Jacek Borkowski jest zasypywany propozycjami matrymonialnymi: "Mogę chodzić na spotkania codziennie"
Jacek Borkowski jest jednym z najbardziej znanych polskich aktorów. Jakiś czas temu jego życie bardzo się zmieniło. Wszystko dlatego, że zmarła jego ukochana Magdalena Gotowiecka, która przegrała walkę z chorobą.
Teraz Borkowski wraca powoli do normalnego życia. W jednym z ostatnich wywiadów zdradził, jak radzi sobie z obowiązkami domowymi.

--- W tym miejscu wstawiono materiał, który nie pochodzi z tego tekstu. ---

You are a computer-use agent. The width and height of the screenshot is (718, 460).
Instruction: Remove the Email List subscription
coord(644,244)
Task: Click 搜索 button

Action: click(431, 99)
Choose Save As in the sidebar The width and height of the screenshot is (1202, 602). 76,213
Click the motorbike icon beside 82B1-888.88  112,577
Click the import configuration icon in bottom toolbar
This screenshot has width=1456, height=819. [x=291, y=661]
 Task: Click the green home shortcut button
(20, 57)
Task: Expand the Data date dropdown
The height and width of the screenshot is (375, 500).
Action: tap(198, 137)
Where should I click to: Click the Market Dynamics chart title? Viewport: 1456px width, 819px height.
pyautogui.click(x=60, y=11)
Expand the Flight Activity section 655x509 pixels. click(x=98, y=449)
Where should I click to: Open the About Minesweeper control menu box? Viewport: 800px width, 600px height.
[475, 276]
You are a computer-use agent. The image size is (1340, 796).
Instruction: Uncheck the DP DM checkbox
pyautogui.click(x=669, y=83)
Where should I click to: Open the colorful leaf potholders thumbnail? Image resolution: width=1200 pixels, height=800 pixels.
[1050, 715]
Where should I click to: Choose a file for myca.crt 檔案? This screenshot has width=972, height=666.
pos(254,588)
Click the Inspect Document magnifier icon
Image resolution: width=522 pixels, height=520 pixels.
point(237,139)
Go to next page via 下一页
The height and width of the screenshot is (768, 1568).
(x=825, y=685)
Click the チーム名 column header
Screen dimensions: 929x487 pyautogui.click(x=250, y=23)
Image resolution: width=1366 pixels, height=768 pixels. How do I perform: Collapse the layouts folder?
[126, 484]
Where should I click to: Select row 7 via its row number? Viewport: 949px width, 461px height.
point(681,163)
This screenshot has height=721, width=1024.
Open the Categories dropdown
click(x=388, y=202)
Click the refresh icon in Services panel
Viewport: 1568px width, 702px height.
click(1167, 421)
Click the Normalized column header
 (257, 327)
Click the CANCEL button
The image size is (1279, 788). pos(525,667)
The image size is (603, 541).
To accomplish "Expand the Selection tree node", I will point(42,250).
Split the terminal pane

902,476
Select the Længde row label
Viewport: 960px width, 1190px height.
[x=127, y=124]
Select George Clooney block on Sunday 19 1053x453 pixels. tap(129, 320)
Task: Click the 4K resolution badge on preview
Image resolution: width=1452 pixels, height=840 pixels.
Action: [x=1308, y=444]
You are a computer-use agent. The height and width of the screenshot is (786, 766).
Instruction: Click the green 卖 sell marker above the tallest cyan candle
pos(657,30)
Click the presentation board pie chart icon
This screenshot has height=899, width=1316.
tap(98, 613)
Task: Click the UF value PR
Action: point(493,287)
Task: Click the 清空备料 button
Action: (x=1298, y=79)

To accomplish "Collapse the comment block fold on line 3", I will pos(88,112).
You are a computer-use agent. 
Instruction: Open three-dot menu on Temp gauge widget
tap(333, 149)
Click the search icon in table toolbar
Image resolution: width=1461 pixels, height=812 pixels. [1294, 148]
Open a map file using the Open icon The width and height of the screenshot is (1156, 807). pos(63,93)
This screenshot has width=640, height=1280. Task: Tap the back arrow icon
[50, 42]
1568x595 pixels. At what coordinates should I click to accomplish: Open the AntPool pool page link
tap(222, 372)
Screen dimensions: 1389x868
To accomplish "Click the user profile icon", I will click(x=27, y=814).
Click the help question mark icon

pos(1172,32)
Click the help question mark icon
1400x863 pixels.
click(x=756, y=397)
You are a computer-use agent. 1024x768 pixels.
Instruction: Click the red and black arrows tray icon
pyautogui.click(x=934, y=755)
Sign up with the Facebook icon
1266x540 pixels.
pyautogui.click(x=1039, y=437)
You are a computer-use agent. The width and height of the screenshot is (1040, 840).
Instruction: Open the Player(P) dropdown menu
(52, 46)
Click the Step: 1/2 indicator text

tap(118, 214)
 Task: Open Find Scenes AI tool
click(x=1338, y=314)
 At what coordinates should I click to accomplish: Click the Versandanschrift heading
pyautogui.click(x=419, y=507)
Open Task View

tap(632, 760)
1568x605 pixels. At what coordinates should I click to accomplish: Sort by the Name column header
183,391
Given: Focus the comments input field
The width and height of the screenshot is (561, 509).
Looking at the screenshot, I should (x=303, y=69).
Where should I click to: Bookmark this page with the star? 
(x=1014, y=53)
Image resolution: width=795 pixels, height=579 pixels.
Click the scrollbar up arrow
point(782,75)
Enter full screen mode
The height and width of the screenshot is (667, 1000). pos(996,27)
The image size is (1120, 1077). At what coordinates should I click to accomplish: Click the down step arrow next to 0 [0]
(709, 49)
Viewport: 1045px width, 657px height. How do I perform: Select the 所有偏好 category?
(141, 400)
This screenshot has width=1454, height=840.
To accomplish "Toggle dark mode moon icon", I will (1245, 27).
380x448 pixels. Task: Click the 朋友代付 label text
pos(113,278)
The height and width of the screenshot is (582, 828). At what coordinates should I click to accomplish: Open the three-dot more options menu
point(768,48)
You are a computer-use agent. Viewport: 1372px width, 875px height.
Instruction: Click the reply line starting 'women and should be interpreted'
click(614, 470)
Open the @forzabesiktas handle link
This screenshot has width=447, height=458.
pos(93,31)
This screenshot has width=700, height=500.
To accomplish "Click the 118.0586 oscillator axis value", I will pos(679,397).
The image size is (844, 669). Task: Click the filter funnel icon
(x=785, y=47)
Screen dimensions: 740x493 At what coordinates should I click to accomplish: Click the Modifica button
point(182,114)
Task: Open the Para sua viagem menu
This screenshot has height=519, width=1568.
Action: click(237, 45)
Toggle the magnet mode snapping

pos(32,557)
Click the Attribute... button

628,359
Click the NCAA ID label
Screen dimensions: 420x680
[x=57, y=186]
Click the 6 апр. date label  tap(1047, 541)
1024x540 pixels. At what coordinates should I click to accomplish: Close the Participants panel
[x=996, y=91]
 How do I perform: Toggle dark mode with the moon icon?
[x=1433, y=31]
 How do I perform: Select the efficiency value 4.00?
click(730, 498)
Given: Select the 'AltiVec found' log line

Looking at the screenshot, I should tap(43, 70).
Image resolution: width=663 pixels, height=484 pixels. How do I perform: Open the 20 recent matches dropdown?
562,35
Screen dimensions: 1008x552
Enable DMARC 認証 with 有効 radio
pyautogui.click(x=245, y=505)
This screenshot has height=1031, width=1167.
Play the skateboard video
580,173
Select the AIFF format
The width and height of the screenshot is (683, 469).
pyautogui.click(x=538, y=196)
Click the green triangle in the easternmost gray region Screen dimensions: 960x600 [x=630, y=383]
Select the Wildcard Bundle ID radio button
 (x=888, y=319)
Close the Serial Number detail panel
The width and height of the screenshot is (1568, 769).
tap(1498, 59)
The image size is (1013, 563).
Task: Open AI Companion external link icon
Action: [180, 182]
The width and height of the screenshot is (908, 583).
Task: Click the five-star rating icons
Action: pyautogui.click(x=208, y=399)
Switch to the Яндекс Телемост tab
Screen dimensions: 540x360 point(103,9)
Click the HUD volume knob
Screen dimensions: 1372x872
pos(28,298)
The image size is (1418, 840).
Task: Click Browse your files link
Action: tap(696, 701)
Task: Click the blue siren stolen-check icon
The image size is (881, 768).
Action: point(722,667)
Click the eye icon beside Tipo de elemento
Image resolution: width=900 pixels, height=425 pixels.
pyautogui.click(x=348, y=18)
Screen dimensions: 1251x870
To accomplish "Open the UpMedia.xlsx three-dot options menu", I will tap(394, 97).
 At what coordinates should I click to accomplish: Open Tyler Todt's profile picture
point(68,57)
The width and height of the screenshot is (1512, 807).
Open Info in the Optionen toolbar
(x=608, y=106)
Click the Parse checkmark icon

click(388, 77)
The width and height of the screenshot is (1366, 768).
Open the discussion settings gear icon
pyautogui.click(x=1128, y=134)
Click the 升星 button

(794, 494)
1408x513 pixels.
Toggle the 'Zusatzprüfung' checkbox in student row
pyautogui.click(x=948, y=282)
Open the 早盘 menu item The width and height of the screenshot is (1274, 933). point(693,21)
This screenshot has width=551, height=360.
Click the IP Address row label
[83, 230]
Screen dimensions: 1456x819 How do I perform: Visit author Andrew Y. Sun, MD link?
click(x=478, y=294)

To żadna filozofia, mnie te rzeczy zajmują 15-20 minut. Tak samo jeśli Jacek i Magda nabałaganią w swoich pokojach, to chętnie robię porządek za nich. Oni się jeszcze w życiu nasprzątają, nagotują, a teraz ich obowiązkiem jest nauka - mówi w Rewii
Borkowski wyznał, że jego dzieci bardzo przeżyły fakt, iż ich dom odwiedził kurator.
To był dla nas szok. Dzieci płakały i pytały mnie, czy nas rozdzielą i czy ja pójdę do więzienia. Wiele wysiłku włożyłem w to, by je uspokoić i by przed końcem roku szkolnego spokojnie pozdawały egzaminy i otrzymały świadectwa z dobrymi ocenami
Okazuje się, że aktor nie narzeka na zainteresowanie kobiet.
Nie wypada mi o tym mówić. Gdybym chciał, mógłbym codziennie chodzić na spotkania, ale ja nie jestem na to jeszcze gotowy. Moje dzieci też, a ich zdanie jest dla mnie bardzo ważne. Przecież nie chodzi tylko o moją partnerkę, ale o kogoś, kto w pewnym sensie zastąpi matkę moim dzieciom. To jeszcze nie jest czas na nowe znajomości. Jeszcze mogę się posypać emocjonalnie. Nawet gabinet mojej Madzi wygląda tak, jak go zostawiła przed wyjściem do szpitala. Nie ruszyłem tam niczego...
Jackowi Borkowskiemu życzymy powodzenia.